Segundo o governo, mais de 48 mil das cerca de 50 mil pessoas que chegaram desde quinta-feira (30) já retornaram ao Marrocos. O número de mortos durante a travessia subiu para pelo menos 67.
Militares e policiais seguem patrulhando a praia de Tarajal, principal ponto de entrada, enquanto a Guarda Civil começou a instalar uma barreira flutuante de 500 metros para impedir novas chegadas pelo mar.
Muitos migrantes deixaram o Marrocos por causa da crise econômica e de boatos nas redes sociais. Alguns disseram à Reuters que voltaram decepcionados com a falta de oportunidades e a hostilidade encontrada em Ceuta.

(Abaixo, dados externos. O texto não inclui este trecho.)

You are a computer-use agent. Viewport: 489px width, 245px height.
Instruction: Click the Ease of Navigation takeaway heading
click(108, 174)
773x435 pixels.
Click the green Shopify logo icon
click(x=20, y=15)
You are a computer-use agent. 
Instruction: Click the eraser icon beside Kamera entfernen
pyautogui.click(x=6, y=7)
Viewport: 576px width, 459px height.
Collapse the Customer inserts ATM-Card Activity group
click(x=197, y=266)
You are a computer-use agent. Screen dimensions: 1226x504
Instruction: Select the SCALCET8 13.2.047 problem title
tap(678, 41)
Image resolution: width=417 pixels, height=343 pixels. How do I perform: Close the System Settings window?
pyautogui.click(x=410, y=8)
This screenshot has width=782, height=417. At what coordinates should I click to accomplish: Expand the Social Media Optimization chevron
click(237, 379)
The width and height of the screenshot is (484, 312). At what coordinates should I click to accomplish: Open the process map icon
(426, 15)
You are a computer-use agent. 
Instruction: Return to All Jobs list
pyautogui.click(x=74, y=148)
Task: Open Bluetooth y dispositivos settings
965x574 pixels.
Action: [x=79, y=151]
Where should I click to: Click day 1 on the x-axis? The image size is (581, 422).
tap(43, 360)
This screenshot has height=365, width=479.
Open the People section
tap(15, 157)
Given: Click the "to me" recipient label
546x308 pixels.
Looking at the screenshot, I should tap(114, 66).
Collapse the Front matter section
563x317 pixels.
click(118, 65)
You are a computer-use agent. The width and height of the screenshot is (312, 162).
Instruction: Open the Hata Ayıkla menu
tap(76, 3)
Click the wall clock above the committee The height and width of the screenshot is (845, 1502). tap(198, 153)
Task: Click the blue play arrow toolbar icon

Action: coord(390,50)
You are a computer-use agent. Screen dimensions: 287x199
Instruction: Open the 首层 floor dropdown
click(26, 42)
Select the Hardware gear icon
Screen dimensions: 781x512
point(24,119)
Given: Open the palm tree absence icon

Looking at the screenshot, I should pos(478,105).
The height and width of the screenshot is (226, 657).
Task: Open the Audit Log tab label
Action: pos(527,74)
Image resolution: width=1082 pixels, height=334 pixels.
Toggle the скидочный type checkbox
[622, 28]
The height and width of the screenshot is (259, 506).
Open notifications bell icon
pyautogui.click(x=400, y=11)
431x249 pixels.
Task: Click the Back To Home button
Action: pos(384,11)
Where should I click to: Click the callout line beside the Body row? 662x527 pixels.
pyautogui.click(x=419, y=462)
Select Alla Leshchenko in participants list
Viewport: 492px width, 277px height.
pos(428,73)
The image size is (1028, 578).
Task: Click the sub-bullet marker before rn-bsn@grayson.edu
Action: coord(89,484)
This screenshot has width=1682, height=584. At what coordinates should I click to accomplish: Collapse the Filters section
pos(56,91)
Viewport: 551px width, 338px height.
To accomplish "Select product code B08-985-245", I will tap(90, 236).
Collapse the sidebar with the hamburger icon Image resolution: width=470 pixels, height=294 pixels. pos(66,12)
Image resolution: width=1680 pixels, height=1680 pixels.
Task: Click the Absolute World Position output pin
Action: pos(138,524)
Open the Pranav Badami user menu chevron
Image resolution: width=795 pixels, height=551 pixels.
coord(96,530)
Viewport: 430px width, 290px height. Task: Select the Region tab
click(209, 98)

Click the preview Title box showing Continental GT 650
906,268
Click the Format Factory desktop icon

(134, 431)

Moradores afirmam que a cidade começa a retomar a rotina, mas ainda se sentem inseguros após a chegada em massa de migrantes.
Ceuta, território espanhol reivindicado pelo Marrocos, é uma das duas fronteiras terrestres entre a União Europeia e a África, ao lado de Melilla, e representa uma importante porta de entrada para migrantes que buscam chegar ao bloco europeu.